Where "a" = 0, the infinite set of square triangular numbers are generated.
But where a is other than 0, an infinate set of triangular numbers that can be factored into a product of two integers differing by 2a is formed.
For instance let a = 1
S(n) = {0,5,32,189,...}
Q(n) = {1,4,23,134,...}

T(0) = 0*2=0
T(5) = 3*5=15
T(32) =22*24=528
T(189) =133*135=17955
...
Because the recursive formula of S(n) is S(n) = 6*S(n-1) - S(n-2) + 2 there is no common method to determine a closed form formula (non-recursive) for the nth term but there is a simple way around this.
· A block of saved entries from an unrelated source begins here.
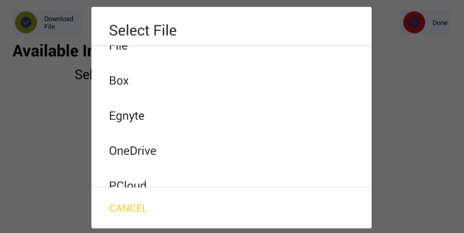This screenshot has width=464, height=233.
Task: Click the Available heading behind the dialog
Action: tap(52, 51)
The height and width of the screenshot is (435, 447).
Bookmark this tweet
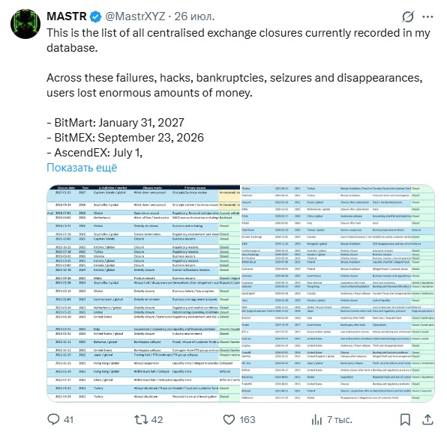coord(405,419)
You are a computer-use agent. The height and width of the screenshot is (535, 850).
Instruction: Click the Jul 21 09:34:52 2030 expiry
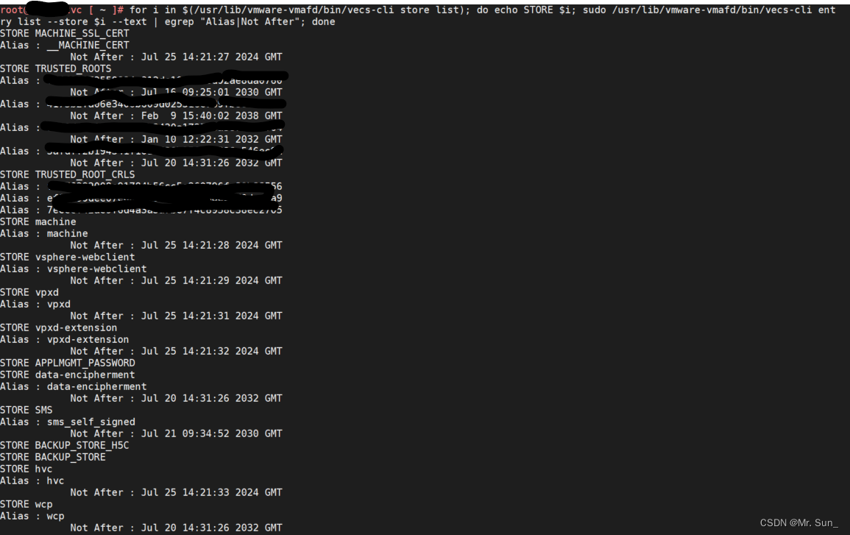coord(211,433)
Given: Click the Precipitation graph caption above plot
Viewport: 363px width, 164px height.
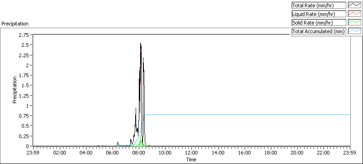Looking at the screenshot, I should [x=15, y=24].

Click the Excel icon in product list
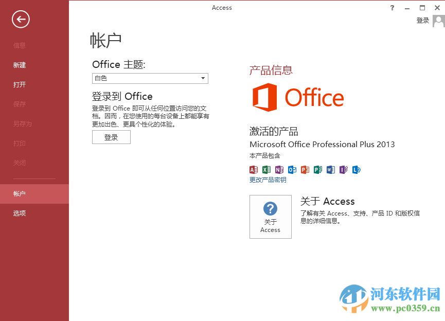pos(266,170)
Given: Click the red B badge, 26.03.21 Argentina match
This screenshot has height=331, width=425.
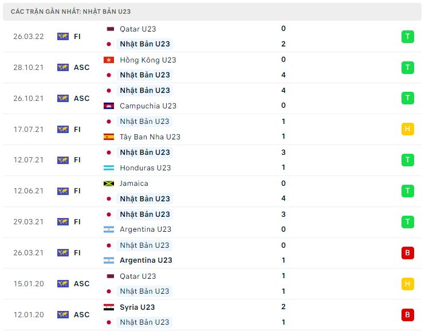Looking at the screenshot, I should pos(407,253).
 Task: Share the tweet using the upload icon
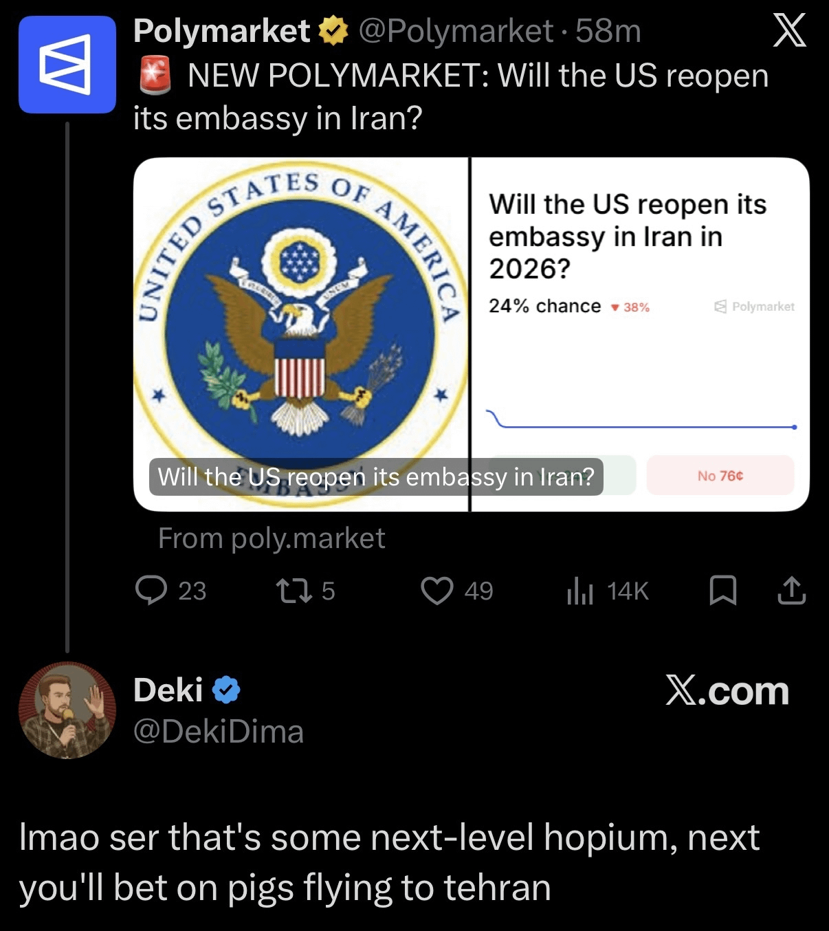click(x=791, y=591)
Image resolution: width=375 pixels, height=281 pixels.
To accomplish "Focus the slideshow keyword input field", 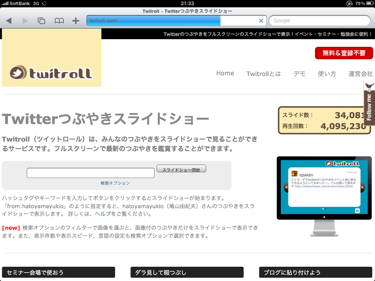I will [x=90, y=173].
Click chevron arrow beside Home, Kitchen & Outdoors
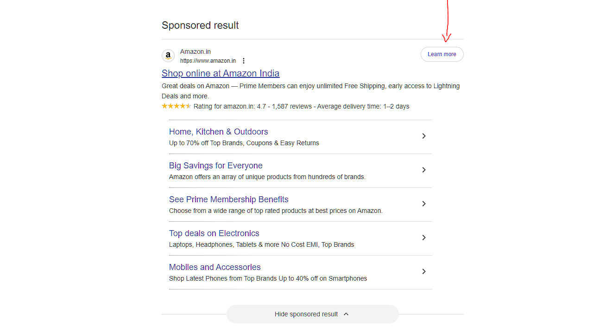 423,136
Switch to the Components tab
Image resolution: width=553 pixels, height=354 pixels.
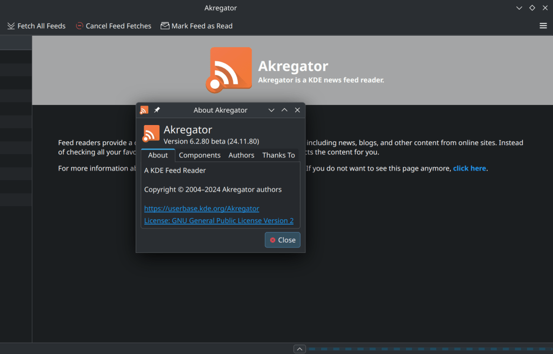199,155
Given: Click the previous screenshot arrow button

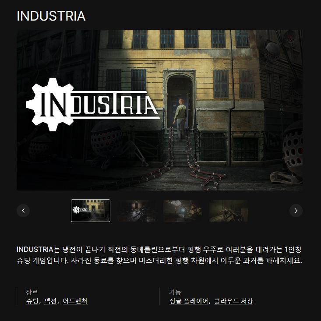Looking at the screenshot, I should [23, 211].
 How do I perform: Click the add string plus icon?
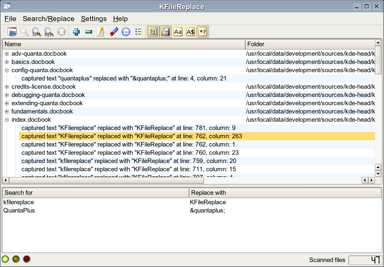(76, 32)
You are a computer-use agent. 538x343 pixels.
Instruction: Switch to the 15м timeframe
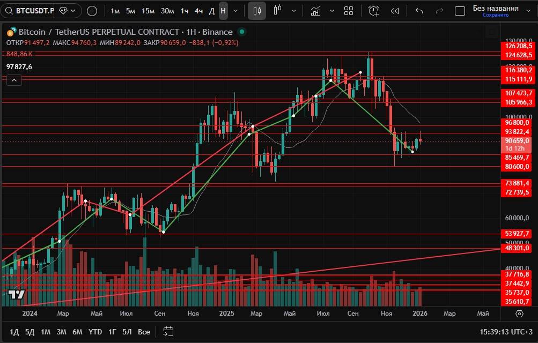[x=148, y=11]
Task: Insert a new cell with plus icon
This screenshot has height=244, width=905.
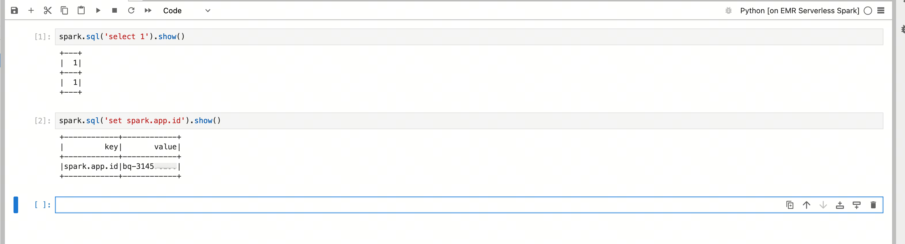Action: (31, 11)
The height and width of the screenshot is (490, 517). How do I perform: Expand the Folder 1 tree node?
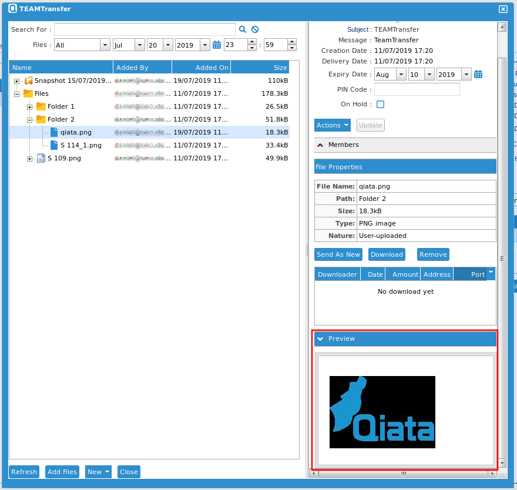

To find the close form equation for the nth term of the S(n) series for various values of "a", we consider the modified series S<n> formed by adding 1/2 to each term of S(n) so that the recursive formula is now S<n> = 6S<n-1> - S<n-2>. To determine the close form formula for such a series is straight forward. Then we can use the relation S(n) = S<n> - 1/2.

Can anyone suggest where I might find disclosures of my finding prior to mine. If there are any, I would like to know.

 

[chaoseverlasting]

Your post is not very accessable. Could you expand upon the last paragraph? Also what are you trying to prove/state?